Wednesday, May 18, 2022

Walsh, "Objectcy and Agency" + Lewontin selection

 

Questions

 

1.      What does Walsh mean by a “non-standard scientific theory”? How is biological explanation empirical?

2.      What is the connection between agencies and natural normativity?

3.      Are the social sciences object theories? Are objects the primary substance in common sense ontology?

4.      What is the distinction between organicism and methodological vitalism? What kind of distinction is being made between organism and environmental? Pragmatic? Metaphysical?

5.      What can we learn methodologically doing this historical work? What can we take away from Walsh’s methodological vitalism?

6.      Distinction between problem/solution model and organisms as problem solvers? How does this approach to problems link with Walsh’s methodological intervention?

7.      What does it mean to take the organism/environment relation as constitutive of the Anthropocene or climate change?

 

Notes

-        Anthropocene and social metabolism

-        Relation to feminist philosophy of science (Harding: Haraway) and ecofeminism (Plumwood): concept of co-constitution. Question: what is the environment? Isn’t the environment an organism itself?

-        Organism – environment relation

o   Is the organism too autonomous or even dominating? Lewontin seem to put too much emphasis on the autonomy of the organism and to overstate the impact of the organism on the environment. What about the effects of the environment?

-        There is a problem when we think in terms of subject-object. Haraway has challenged this way of thinking. We might need a new vocabulary to provide an adequate account of nature, life, etc.

-        Context: Kant’s Third Antinomy Problem: could agency be used to describe the environment? If agency is the overarching concept, how should we understand this in the organism-environment distinction?
Maybe thinking in terms of spontaneity and receptivity, would be different.

-        Life as a metaphysical fact – pragmatic distinction in terms of what organisms actually do in order to effectuate processes and, thus, it is also a metaphysical claim. They are not completely bound to the laws of nature.

-        It seems that Lewontin’s description of how molecules are not subject to the same laws as organisms (among other examples) could be seen as an analogous case to Einstein’s theory of relativity in opposition to the Newtonian framework as one that is absolute.

-        Walsh: vocabulary to understand or explain the self-determination and active nature of organisms.

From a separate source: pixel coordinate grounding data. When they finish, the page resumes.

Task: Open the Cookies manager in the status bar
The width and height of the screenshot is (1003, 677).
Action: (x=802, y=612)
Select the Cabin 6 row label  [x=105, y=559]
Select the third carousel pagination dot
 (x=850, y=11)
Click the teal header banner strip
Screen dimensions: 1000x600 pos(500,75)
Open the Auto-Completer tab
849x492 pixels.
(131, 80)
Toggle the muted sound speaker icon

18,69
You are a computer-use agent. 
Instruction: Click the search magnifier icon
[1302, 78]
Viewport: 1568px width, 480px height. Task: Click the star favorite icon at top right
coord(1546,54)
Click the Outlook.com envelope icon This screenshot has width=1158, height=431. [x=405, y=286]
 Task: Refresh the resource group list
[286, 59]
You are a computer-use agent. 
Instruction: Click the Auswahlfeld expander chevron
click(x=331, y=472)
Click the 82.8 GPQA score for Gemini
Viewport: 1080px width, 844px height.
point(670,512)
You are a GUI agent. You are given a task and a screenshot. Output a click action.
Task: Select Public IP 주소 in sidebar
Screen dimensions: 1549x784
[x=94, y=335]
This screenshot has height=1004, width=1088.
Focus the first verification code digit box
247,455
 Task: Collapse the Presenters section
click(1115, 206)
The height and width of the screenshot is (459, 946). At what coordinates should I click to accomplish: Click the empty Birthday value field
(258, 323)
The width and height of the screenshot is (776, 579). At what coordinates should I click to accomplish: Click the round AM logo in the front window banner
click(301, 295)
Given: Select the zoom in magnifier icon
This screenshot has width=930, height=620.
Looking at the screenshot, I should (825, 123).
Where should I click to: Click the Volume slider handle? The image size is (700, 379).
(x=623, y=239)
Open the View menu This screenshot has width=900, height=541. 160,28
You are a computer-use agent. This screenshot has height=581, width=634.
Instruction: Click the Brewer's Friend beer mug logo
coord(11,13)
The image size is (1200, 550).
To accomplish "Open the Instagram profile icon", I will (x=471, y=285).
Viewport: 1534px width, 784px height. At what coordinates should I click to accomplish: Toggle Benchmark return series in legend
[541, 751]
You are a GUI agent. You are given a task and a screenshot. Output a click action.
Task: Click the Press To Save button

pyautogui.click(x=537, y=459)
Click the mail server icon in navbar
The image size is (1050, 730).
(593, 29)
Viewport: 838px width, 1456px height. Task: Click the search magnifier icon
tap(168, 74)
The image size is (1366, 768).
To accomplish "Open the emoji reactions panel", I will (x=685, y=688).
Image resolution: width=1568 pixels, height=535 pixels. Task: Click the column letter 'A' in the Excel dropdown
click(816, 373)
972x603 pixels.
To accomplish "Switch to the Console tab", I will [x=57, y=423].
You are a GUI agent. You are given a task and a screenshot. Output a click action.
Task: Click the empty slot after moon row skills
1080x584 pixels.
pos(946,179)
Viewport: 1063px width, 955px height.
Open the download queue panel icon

-        Explanation of animal action: there are different kinds. Is there a notion of agency that could be applied both in the case of genetic and teleological explanations? Is there a notion that could connect the multiple language-games or types of explanations for understanding organism-environmental?

-        Darwin: rejection of model of certain materialist history and an understanding of change. Would that entail a non-agential world (Walsh)? Lewontin seems to disagree: practical activity is not undertaken by huma labor but we should extend materialism to nonhuman agents. Expansion of concepts of perception, language, etc.

-        Intervention into a materialist history of organisms: What kind of category is agency in Marxist materialism? Social and political. But this could be expanded. These explanations would not have to be separated of biological explanations or accounts.

-        Again: feminist materialists (Haraway) have a lot to contribute in order to understand the interdependence of beings and the environment.

-        Lewontin: resuscitate the Aristotelian ethical hope that when we find value in life, that relates to a value-seeking pursuit that is shared with other living beings. Empirical account of biological function that is not only deterministic (based on trait) it means that we can think again of what it is to conceptualize a good life.

-        Colin’s diagrams: left – explanation of two models of environment-organism. Right – diagrams compared to Foucault’s understanding of subject-power relation

-        Connection to the issue of reflexivity (Bremner): you don’t need autonomy when you reach certain level of complexity.

-        Fox Keller: challenging the need for an initial cause.